Dental X-Rays are a very important part of a dental exam. X-Rays allow the dentist to see areas of the mouth that can’t be visualized just by looking in the mouth. They allow the dentist to see in between the teeth where two teeth touch together, a very common place for cavities to form. Furthermore, the dentist can use X-Rays to survey erupting teeth, diagnose bone diseases, evaluate the results of an injury, or plan orthodontic treatment.

We recommend that children get X-Rays of their back teeth (called bitewing X-Rays) as soon as the 1st and 2nd primary molars begin to touch each other. We recommend that they get X-Rays on their back teeth yearly. Some children with a high risk of cavities may even need X-Rays on their back teeth every six months. These X-Rays on the back teeth are primarily for detecting cavities between the back teeth.

Sometimes, if a child has a large cavity on a tooth or has pain on a tooth we will take an X-Ray that shows that tooth and the bone underneath it. This X-Ray is called a periapcial X-Ray and is good for determining if there is any infection present with a tooth. A periapical X-Ray is also very good for detecting any problems associated with the tooth root. This X-Rays are not taken on a yearly basis and are only taken to address specific problems.

Once children have the eruption of their permanent molars (usually around 6 years of age) we will take a Panorex, or panoramic x-ray. This is an X-Ray that goes the whole way around a child’s head to take a picture that shows all of the upper and lower jaws along with all of the erupted and unerupted teeth. This allows for the dentist to assess the child’s growth and development and check to make sure that there are not any problems associated with the jaw bones. This X-Ray is not particularly good for detecting cavities.

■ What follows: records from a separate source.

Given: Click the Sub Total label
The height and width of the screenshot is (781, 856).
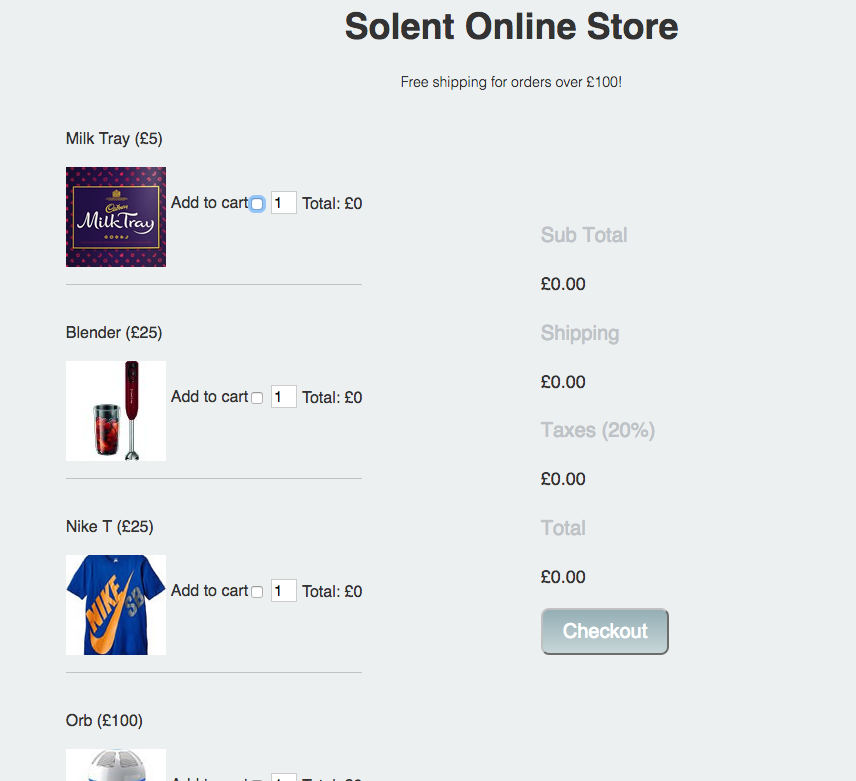Looking at the screenshot, I should pos(583,235).
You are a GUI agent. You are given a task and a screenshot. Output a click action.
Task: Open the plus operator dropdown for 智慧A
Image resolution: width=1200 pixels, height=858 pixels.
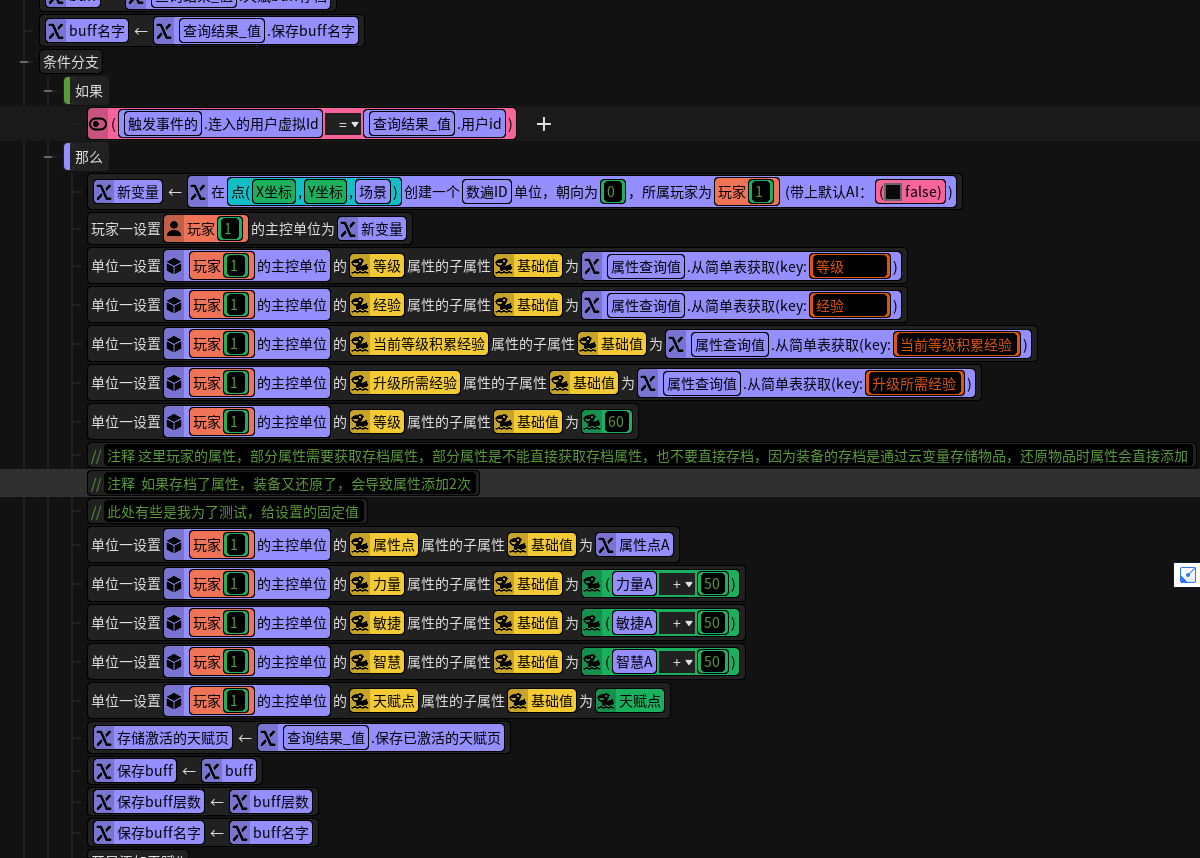pos(678,662)
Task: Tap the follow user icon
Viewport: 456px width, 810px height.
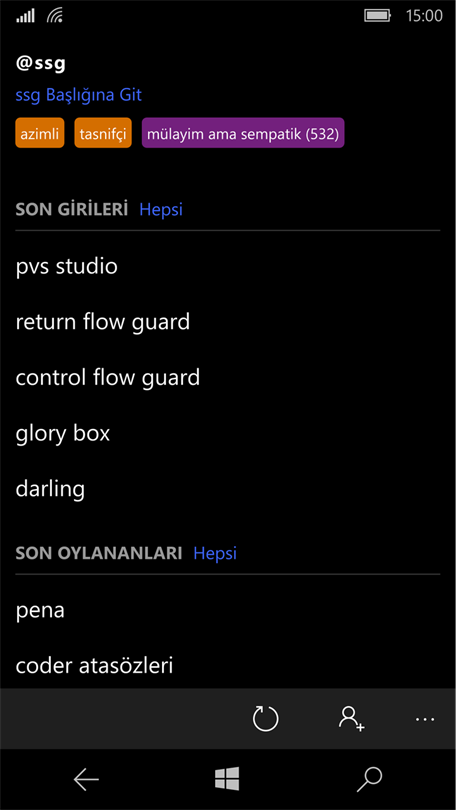Action: [352, 719]
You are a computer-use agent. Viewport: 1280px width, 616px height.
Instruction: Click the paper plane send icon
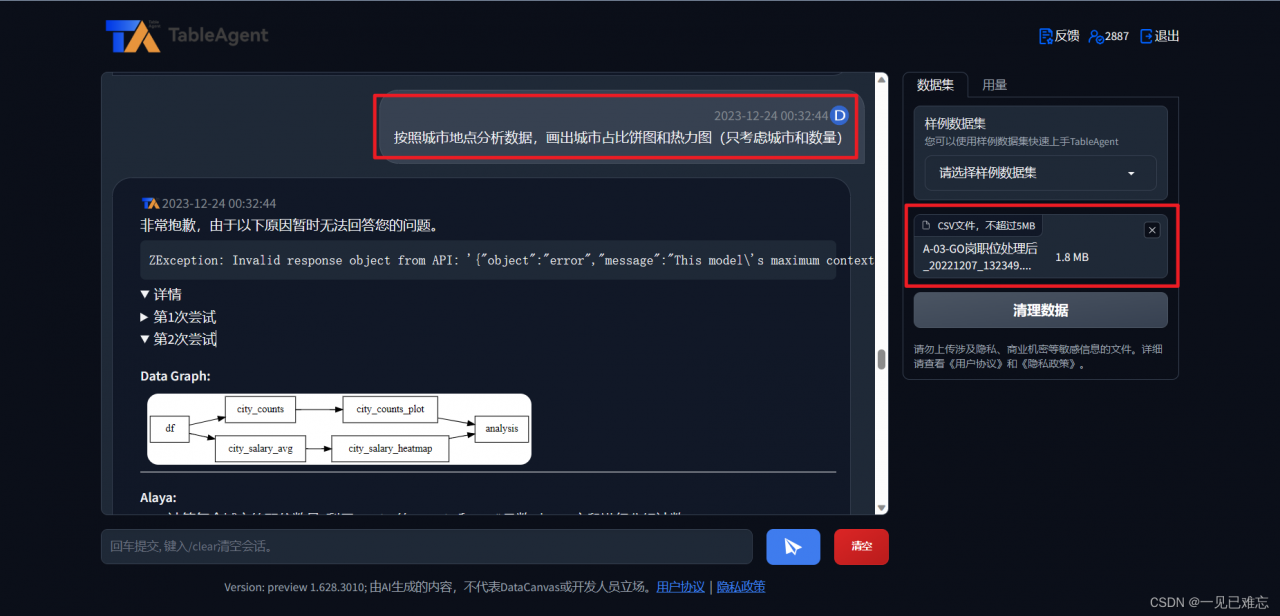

X-Rays are safe for children. Our office uses digital X-Rays that require less radiation than traditional X-Ray films. With contemporary safeguards, the amount of radiation received in a dental X-ray examination is extremely small. In fact, dental X-rays represent a far smaller risk than undetected and untreated dental problems. Today’s equipment filters out unnecessary X-rays and restricts the X-ray beam to the area of interest. Lead body aprons and shields help protect your child. Digital X-rays and proper shielding assure that your child receives a minimal amount of radiation exposure.